Local governments look to new forms of addiction treatment

WESTFIELD, Ind. – As the battle against opioid addiction continues, some local governments are taking a look at less traditional forms of treatment, to see whether that can help get people off drugs and save lives.

Tuesday night, inside the Lifepointe Church in Westfield, some local officials were hoping to learn more about a new way to treat opioid addiction.

“I’m hoping to learn what this center can provide for our people not just in our township but statewide,” said Westfield-Washington Township Trustee Danielle Carey Tolan. She said her office sees firsthand those addicted to drugs in the area.

“We have up to three to five people that come in a day asking for assistance,” said Carey Tolan, “and probably one out of those five are addicted to drugs.”

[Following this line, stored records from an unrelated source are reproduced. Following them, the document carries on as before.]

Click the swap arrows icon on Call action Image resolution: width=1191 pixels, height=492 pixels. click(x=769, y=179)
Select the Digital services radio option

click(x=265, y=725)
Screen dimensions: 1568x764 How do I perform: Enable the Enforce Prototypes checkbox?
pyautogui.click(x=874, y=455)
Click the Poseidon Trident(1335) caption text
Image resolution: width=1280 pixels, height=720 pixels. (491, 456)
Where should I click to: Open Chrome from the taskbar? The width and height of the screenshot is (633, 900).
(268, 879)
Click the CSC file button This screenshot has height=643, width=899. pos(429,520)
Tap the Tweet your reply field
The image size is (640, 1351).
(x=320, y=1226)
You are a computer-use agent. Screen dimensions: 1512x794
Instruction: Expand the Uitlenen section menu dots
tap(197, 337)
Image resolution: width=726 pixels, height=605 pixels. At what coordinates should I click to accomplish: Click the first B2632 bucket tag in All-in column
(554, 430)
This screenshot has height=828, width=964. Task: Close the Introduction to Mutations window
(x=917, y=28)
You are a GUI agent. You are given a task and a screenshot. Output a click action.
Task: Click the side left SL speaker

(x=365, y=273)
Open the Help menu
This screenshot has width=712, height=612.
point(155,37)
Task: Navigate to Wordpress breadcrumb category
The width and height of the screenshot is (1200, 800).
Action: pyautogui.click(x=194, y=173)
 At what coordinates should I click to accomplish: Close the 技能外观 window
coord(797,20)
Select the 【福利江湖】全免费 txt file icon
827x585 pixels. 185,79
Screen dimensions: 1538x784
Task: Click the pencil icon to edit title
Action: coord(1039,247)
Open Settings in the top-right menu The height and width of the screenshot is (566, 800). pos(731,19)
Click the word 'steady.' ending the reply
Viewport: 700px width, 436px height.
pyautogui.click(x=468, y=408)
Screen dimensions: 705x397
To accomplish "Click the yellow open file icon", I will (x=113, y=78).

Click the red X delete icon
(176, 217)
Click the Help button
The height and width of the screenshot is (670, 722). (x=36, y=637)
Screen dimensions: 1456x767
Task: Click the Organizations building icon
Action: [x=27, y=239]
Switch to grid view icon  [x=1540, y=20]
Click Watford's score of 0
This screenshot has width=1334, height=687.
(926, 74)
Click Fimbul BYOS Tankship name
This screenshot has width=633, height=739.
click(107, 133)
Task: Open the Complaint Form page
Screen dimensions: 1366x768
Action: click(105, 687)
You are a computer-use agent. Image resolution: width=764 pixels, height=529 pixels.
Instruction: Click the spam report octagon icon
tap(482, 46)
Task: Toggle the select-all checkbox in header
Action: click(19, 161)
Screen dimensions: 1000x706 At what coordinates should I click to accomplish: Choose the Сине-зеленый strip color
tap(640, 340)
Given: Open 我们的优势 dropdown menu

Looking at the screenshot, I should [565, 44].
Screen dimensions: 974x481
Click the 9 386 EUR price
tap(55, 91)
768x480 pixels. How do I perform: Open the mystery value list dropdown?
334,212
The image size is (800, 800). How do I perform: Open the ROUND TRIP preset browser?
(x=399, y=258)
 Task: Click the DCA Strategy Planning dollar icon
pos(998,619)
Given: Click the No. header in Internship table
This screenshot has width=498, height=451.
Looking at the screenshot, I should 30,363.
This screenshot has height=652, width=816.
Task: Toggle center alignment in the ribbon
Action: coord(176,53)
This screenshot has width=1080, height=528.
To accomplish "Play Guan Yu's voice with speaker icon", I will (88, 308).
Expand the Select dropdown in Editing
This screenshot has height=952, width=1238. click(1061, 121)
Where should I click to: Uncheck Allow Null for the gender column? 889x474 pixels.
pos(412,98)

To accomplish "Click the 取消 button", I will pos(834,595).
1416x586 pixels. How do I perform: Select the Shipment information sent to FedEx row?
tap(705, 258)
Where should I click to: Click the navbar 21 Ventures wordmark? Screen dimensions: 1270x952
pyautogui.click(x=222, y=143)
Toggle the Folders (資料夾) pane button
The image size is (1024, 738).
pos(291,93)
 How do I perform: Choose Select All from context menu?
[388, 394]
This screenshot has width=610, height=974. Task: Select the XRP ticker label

The product they were here to learn more about is NAD-infusion therapy, a 10-day IV treatment which doctors who administer it say infuses patients with a naturally-occurring compound that targets the area of the brain responsible for cravings.

“It certainly has a remarkable way of clearing a patient’s mind and freeing them of cravings,” said Dr. Timothy Pohlman, medical director of the Emerald Neuro-Recover Center, which offers the treatment. He said the approach is just one tool with which to fight addiction.

“It works for opioids, it works for benzodiazepines,” said Pohlman, “each treatment is tailored to the specific substance.”

The therapy costs about $15,000 and is not covered by insurance. But some local officials say they’re still open to hearing about it as a possible resource to help those addicted to drugs.

“It would open up a whole new avenue for us,” said Carey Tolan.